第五話

「衣装についての審議はここまでとします。衣装室、まだ意見を言い足りない方々の言い分を取りまとめて、のちほど最終候補を挙げてください。議事次第に戻ります」


 次の議題は、と議事次第に視線を落として、少しだけ胸が騒いだ。

 動揺を表情に出さないように気をつけながら、なんでもない口調で陽雨は続けた。


「……議題二十一。当主代理、皆瀬陽雨の結婚について。先月の本会で合意に至らなかった議題の再審議に移ります」


 先月は陽雨が結婚できる年齢になったらさっさと入籍させて跡継ぎを産ませるべきだという多数派の意見を、霧生家の当主代理として出席していた朔臣が頑なに「霧生家は了承しない」と言い続けて、膠着状態で話が進まなくなったために次月の再審議に回すことにされたのだった。

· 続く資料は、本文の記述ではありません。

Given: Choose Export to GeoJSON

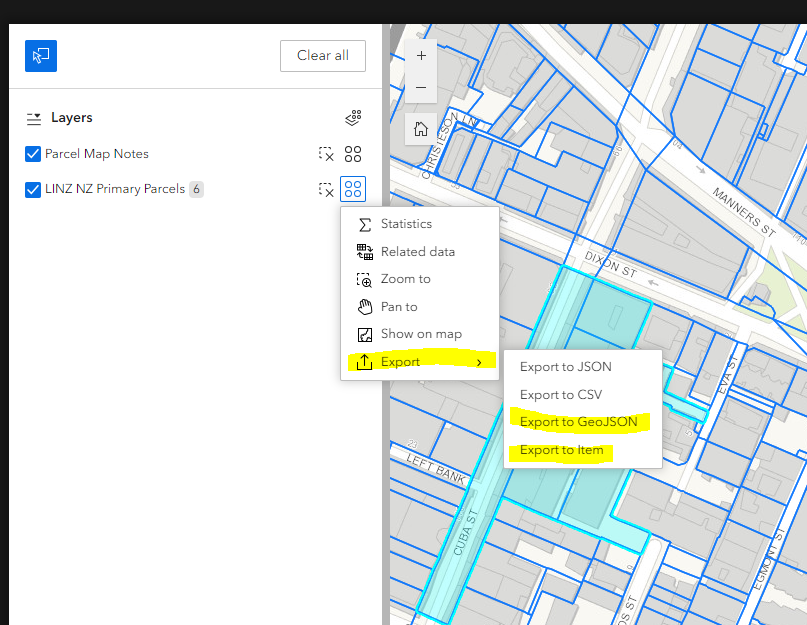Looking at the screenshot, I should point(579,422).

 今日は月臣が同席しているので、なおのこと霧生家側の同意は得られないだろう。


「霧生は年若い当主代理に結婚を強いる真似は慎むべきだと主張する。――これは陽雨の親代わりとして申し上げることだが、まだ十代の高校生である私の姪に対して、懐妊を急くような発言があったと耳に挟んだ。品格と女性に対する敬意の持ち合わせのない振る舞いに断固として抗議させていただく。よもやこの場に選ばれた諸君に、そのような愚昧な戯言を口にする不心得者はおられまい」


 月臣は一番に挙手して陽雨が指名するや否や、そう言いきって牽制の眼差しをたっぷり奥の間に巡らせた。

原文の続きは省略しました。